South Africa alone has 11 official languages, and a wealth of different cultures from very old: the San (the ancestors of all humans), to quite young: the descendants of the white settlers, and many, many in between. Meeting people and learning about their way of life is a fantastic way of getting to know a destination better. This could be by ways of a township or city tour with a local guide, staying in a home-stay or simply by engaging and talking to the people that you meet. Some of the most interesting things I have learned about life here has been through chatting to hotel staff, waiters and people selling things at the market.
To me, it is important that the meeting is real, and I generally don't include cultural villages and similar staged experiences in my tours. Instead, the focus is on meeting people along the way. On most activities there will be a local guide with us, someone that lives (and grew up) in the area. These people have interesting stories to tell, and they provides us access to people in the community be that a meal at a hole-in-the-wall restaurant, a visit to someone's house or perhaps a storytelling evening. Making use of a local guide is also one of the ways that we can ensure that people benefit from tourism by creating more jobs.
In the small mountain kingdom of Lesotho, there are few roads. Once you get outside the populated lowlands the only way to travel is on foot or (as most locals do) on horse along narrow paths. The sturdy Basotho horse is the best way to explore the remote and untouched villages that nestle deep in the mountains. While it is possible to go for day hikes, I definitely recommend an overnight experience (preferably a few nights if you have the time).
The horses are calm and strong, and will carry you without any obvious effort up and down the steep mountain passes, through rivers and over vast plains. You travel with a local guide and a pack horse that carries your supplies, and you stay in small villages along the way. Here, you can observe life the way its been lived for generations, and it is certainly no "song and dance" experience. Life in the village goes on as usual as you arrive (with the exception for the excitement of the children of course): the women carry on tending their fields, fetching water or cooking dinner and the men, well they do what men here do: mostly sit around. Towards the evening, the young boys return with the herds of cattle and goats to be safely locked up for the night, and someone will bring you a bucket of water for cleaning and cooking.
Riding in Lesotho is definitely one of the best experiences I've ever had, and I recommend it to anyone that loves beautiful nature and meeting new cultures in a relaxed way. Riding experience is not necessary as the horses are very calm and there is no faster pace than walking. You can read more about one of these adventures here.

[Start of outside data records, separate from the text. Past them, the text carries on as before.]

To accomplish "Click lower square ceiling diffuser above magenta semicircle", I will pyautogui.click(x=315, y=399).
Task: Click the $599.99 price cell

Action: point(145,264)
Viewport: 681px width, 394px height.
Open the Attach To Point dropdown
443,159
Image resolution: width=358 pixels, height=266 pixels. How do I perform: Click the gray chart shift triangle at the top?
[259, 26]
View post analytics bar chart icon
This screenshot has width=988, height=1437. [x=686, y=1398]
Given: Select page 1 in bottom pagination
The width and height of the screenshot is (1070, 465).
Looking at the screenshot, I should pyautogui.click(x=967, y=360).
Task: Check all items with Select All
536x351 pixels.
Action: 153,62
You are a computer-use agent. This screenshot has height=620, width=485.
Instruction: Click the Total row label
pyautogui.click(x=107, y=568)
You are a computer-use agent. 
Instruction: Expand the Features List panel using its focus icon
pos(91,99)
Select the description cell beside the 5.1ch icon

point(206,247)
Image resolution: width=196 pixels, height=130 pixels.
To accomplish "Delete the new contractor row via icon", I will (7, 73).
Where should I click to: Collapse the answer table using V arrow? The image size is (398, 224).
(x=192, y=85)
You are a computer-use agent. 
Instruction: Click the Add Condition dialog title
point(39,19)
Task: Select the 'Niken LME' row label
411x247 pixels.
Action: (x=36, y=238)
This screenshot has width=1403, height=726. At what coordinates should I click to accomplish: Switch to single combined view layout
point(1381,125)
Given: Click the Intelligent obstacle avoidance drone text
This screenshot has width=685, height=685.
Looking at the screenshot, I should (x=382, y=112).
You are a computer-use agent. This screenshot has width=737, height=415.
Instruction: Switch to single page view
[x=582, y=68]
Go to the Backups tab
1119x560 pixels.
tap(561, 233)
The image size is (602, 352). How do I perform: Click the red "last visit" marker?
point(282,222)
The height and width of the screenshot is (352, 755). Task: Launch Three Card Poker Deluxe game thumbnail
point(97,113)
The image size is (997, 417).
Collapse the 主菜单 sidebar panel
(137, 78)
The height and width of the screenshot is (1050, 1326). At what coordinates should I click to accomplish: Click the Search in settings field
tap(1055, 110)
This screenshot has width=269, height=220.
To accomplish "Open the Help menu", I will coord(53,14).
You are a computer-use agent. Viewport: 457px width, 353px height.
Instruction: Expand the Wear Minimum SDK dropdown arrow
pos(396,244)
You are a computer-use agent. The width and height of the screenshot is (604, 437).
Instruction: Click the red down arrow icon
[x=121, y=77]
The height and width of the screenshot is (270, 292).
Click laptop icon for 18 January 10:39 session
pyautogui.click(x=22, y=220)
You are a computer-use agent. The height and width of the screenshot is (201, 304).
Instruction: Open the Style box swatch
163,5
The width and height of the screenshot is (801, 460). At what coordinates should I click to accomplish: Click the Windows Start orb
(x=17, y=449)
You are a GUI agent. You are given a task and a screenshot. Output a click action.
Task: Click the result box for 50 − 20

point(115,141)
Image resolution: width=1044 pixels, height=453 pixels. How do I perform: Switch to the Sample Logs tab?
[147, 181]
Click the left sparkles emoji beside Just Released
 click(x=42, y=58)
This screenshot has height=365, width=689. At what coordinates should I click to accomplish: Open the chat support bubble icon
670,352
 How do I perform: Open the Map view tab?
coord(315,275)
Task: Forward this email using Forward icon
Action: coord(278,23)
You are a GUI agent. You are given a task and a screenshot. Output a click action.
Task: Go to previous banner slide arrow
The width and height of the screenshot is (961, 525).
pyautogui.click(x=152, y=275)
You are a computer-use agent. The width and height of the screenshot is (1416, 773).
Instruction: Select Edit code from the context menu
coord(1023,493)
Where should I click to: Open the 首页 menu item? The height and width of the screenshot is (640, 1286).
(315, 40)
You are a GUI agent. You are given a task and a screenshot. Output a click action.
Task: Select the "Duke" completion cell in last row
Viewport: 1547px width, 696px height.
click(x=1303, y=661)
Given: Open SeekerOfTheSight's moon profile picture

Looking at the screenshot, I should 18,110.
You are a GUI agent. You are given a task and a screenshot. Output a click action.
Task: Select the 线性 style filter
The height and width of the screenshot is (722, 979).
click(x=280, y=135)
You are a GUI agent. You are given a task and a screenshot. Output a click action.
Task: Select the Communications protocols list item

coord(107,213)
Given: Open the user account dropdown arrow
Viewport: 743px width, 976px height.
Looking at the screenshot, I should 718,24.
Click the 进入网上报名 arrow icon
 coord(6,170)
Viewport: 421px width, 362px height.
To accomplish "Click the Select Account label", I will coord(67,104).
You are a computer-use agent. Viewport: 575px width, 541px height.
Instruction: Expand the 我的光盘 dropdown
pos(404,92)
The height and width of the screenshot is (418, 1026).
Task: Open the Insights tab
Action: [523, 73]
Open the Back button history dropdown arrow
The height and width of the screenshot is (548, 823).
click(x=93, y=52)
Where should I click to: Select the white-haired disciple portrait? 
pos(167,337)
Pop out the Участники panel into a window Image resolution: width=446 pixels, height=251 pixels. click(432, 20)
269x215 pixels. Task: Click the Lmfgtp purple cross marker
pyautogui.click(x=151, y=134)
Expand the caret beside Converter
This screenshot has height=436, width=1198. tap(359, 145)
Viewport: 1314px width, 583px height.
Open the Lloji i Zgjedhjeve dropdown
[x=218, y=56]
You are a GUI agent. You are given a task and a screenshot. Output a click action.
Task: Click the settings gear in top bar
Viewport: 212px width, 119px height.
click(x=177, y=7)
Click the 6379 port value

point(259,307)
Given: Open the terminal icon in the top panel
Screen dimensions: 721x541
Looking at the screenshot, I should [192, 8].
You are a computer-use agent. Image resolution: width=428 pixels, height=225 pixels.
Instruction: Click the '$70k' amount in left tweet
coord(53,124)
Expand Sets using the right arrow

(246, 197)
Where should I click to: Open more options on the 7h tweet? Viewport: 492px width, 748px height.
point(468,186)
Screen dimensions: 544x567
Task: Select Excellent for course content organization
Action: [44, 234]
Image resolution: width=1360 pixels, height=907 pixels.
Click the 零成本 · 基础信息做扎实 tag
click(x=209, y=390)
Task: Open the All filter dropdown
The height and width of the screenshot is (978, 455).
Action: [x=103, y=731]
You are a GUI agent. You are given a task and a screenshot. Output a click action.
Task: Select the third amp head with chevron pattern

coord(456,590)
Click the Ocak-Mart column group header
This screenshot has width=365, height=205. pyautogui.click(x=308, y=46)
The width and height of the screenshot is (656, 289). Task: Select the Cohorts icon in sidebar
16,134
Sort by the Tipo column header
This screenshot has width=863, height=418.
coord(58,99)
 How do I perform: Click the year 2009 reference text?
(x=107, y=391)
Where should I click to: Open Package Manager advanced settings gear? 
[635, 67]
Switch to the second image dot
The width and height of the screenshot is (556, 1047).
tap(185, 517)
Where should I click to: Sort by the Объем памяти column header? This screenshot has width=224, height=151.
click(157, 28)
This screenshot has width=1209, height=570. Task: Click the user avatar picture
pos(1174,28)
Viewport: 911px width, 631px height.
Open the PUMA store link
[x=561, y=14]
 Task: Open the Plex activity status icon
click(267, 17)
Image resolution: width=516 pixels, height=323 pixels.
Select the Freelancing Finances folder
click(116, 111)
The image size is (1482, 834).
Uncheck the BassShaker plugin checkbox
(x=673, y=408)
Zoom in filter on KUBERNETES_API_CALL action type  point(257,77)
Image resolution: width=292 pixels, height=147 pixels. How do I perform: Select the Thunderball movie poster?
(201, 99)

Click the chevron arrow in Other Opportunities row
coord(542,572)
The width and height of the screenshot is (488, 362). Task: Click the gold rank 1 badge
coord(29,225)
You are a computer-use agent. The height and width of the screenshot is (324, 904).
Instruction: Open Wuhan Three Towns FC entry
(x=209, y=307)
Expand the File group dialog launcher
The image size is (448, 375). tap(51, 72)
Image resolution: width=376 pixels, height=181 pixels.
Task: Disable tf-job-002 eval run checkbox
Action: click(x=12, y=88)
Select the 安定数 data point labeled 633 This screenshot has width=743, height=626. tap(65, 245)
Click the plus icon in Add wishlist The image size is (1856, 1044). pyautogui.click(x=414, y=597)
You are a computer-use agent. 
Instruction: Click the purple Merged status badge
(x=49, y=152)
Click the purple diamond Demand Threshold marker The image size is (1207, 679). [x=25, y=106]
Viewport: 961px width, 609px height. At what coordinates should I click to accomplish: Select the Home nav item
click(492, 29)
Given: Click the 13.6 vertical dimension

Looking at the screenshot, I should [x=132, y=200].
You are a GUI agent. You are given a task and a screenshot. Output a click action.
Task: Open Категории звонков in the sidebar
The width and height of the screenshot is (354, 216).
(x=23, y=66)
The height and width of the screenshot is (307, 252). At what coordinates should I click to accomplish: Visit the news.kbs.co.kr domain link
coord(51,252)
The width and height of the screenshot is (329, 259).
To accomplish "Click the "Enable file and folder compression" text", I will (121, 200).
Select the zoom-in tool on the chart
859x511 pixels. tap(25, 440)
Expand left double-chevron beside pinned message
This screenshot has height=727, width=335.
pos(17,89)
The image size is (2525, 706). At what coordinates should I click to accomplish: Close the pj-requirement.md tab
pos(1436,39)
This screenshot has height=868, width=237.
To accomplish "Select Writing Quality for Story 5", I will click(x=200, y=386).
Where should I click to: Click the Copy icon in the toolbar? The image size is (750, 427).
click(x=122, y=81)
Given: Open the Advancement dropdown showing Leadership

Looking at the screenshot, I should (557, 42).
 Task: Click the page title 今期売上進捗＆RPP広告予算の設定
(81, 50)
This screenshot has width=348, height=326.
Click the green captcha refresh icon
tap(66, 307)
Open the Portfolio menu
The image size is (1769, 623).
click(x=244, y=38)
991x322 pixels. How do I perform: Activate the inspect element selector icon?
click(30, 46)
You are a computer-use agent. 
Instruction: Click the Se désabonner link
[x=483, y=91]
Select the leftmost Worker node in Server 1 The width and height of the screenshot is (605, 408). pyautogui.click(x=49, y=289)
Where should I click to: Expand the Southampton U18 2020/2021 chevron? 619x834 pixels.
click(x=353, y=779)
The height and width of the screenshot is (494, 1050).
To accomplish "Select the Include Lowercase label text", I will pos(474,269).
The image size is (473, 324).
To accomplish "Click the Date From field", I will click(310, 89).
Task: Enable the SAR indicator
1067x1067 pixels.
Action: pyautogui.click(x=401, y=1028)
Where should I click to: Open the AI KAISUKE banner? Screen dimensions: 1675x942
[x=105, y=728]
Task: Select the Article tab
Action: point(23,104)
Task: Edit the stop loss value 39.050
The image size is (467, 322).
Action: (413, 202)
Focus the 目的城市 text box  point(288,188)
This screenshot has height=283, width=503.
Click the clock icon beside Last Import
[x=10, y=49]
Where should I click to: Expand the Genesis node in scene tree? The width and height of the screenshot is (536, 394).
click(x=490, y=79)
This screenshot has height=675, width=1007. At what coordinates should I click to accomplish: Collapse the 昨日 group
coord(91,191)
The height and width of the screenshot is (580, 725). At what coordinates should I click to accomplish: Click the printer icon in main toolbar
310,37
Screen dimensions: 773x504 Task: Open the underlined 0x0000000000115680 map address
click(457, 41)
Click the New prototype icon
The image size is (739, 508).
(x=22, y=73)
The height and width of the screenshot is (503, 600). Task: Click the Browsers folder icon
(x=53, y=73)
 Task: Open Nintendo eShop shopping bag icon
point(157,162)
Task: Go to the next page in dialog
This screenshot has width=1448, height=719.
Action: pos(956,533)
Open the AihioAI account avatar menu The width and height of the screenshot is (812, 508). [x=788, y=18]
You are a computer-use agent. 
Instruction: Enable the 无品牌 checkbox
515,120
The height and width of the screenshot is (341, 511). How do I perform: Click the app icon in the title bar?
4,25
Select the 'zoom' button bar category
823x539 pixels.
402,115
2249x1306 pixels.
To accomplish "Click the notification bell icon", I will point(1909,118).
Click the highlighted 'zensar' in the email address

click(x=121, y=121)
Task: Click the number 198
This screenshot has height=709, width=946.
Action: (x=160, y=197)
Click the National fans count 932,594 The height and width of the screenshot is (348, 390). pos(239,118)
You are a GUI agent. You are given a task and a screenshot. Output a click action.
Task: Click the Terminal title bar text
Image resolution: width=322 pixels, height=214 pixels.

The People of the Mountains
In the northern part of South Africa, close to the little village of Elim (where Swiss missionaries established one of the first hospitals to care for black people in 1899), there is a hive of creative activity linked to traditional crafts such as wood carving and clay work. Perhaps it was ignited by the rise to international fame by Jackson Hlungwani and Noria Mabasa, perhaps it has always been in the blood of the people living here.
The Ribolla Art Route links many artists in the area along a self-drive route. However, the best thing is to explore together with a local guide who can tell you the stories. Most studios are at the artists' homes, and you are quite likely to meet them in person (and their family too). This is a wonderful way to explore rural South Africa, meet people, learn about the rich Venda and Shangaan culture and perhaps pick up a piece by a future internationally famed artists.
Much of the work is inspired by dreams and intuition. The wood carvers pick up drift wood, and let it tell them their story. The sculptors often depict ancestral stories, inspired by ancient myths and legends.
Ribolla Art Route
While many people probably associate downtown Johannesburg with inner city grit and crime, there is a new energy coming to the surface here. It is driven by a few developments focussed around art, entertainment and food.
Visit Maboneng, the 1 Fox precinct or Braamfontein and you will encounter an African fashion renaissance! These downtown hipsters are hipper than anyone you'll encounter in New York or Berlin. The fabulous mix of African colours and fashion with the international trends will literally blow your mind.
I am quite certain that Joburg will be a city destination in its own right soon. It has a raw and creative energy that I haven't encountered anywhere else in South Africa. Cape Town may be the pretty younger sister, but watch out for this delinquent older brother that is learning how to harness the uncontrolled chaos and turn it into moody brilliance!